20-something: It’s okay he doesn’t have a car, I’ll just pick him up. It’s cool.
30-something: What do you mean you don’t have a car? You want me to pick you up? Um, yeah, this ain’t gonna work.
20-something: I really hope he likes me. If he doesn’t, I’ll just die. I mean what’s wrong with me?
30-something: What’s not to like about me? I am what I am, he can take it or leave it. Hell, there’s something wrong with his simple self.
20-something: Boys are stupid.
30-something: Men are stupid.
20-something: It needs to be tight, short and sexy.
30-something: It needs to show off the good parts and hide and contain, smooth and lift the not so good parts.
20-something: That noise? The car turned on, so I’m sure it’s fine. Road trip!
30-something: That noise? It’s a warning sign. Let me handle this now before I’m stuck on the road and have to call triple A.
20-something: This is my jam. I love this radio station.
30-something: I hate the radio, all of this music sucks.
20-something: There were so many cute clothes at the mall today.
30-something: I couldn’t find anything at the mall today.
20-something: Mom and Dad will fix it.
30-something: Mom and Dad, it’s gonna be alright. Let me help.
20-something: Sick days are for really nice weather or really bad weather or days you just don’t feel like going to work or days you want to just stay in the bed with your lover and spoon. All. Day.
30-something: I can’t feel my legs. Fine, I’ll call in sick. I’m going to end up on the evening news for killing an entire department if I go in today. I’m calling in sick. Damn, I can’t get sick, because these sick kids are taking up my sick days. Stay in bed and cuddle? It’s my sick day, not yours. I’ve got cramps. Go on now. Somebody got to go to work today!
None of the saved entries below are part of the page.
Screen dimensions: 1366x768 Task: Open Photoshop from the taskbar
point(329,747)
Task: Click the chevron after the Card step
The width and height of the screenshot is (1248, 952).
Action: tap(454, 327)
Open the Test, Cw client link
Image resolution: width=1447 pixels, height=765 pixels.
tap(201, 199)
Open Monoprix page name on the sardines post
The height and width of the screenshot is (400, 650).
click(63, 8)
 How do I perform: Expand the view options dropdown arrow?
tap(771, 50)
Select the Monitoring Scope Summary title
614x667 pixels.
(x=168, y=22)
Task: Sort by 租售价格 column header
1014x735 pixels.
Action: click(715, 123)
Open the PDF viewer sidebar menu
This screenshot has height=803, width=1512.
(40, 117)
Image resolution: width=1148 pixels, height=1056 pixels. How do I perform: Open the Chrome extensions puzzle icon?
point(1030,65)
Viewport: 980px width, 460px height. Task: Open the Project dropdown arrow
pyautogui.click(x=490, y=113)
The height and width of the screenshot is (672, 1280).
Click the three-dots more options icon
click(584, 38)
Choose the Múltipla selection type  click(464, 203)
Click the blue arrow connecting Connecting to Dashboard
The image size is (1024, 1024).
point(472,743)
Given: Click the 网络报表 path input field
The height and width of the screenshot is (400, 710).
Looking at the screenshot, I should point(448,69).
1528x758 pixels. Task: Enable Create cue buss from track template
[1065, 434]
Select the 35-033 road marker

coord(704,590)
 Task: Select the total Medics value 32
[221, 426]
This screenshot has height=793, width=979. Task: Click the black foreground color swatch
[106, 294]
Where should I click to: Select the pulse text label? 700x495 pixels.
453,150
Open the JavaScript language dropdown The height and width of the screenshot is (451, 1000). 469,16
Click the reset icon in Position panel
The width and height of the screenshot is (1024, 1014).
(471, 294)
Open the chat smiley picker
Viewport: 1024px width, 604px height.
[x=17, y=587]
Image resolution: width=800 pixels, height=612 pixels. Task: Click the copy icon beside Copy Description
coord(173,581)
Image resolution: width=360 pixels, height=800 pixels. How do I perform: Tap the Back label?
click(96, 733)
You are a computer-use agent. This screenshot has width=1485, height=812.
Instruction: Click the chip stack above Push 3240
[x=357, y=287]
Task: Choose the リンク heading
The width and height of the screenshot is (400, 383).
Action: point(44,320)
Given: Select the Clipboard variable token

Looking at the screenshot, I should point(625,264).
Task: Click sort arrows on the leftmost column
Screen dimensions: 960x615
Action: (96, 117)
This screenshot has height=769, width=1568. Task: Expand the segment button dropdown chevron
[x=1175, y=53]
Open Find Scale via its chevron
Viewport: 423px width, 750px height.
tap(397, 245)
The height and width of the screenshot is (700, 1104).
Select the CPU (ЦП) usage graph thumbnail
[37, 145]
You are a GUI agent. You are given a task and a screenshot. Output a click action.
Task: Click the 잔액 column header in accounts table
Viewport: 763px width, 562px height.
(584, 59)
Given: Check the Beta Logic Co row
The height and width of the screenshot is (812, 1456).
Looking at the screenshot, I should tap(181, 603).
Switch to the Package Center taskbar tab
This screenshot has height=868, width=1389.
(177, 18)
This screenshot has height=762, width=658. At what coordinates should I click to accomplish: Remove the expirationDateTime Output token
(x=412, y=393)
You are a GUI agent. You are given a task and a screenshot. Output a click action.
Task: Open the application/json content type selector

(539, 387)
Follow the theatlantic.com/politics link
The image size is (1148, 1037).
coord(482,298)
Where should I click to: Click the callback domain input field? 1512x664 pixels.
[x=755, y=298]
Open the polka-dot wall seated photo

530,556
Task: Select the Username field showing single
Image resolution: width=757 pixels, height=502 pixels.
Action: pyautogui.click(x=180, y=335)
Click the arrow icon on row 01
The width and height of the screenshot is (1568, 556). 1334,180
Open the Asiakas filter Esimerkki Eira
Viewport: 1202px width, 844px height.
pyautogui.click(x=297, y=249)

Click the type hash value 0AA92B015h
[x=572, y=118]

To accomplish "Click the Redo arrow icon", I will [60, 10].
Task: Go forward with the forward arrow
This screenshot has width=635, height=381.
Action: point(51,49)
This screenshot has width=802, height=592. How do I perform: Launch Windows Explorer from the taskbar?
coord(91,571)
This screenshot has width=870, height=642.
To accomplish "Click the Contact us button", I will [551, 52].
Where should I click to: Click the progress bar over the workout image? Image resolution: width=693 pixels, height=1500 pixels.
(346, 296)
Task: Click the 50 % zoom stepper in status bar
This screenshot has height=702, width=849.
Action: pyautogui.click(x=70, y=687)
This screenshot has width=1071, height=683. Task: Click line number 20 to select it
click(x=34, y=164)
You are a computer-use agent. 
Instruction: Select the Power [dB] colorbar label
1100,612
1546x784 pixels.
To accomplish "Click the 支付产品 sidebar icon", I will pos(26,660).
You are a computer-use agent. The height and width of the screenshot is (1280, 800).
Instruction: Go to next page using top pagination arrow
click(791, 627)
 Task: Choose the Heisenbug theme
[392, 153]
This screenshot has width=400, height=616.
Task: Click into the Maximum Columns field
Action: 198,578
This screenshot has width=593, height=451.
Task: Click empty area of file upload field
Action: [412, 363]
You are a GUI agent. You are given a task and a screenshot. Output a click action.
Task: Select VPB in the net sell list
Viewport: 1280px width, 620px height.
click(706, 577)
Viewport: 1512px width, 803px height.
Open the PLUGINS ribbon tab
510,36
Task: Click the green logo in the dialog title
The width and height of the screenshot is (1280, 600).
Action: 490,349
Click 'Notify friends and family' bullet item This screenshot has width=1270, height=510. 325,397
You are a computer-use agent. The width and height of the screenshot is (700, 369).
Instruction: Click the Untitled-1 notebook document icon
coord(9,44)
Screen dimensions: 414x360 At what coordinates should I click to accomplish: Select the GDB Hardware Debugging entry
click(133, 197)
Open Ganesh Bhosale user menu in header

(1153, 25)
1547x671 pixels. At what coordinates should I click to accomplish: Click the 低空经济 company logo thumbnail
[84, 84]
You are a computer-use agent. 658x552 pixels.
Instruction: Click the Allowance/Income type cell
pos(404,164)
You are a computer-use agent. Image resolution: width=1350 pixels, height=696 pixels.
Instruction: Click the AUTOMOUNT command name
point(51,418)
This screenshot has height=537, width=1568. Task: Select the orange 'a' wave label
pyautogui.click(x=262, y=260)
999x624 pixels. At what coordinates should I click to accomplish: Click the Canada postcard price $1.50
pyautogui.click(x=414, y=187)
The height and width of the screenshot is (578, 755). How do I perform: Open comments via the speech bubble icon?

Can you bring home some dinner? Cough. Cough. Love you too, baby…
20-something: Life is great, I’m young, beautiful and the future is just ahead of me. Who am I going to be?
30-something: Life is good. I survived the mistakes of my 20s and thank God I’m smarter. I’m finally getting it together. I know who I am and that person is flawed and complicated, but still pretty darn great.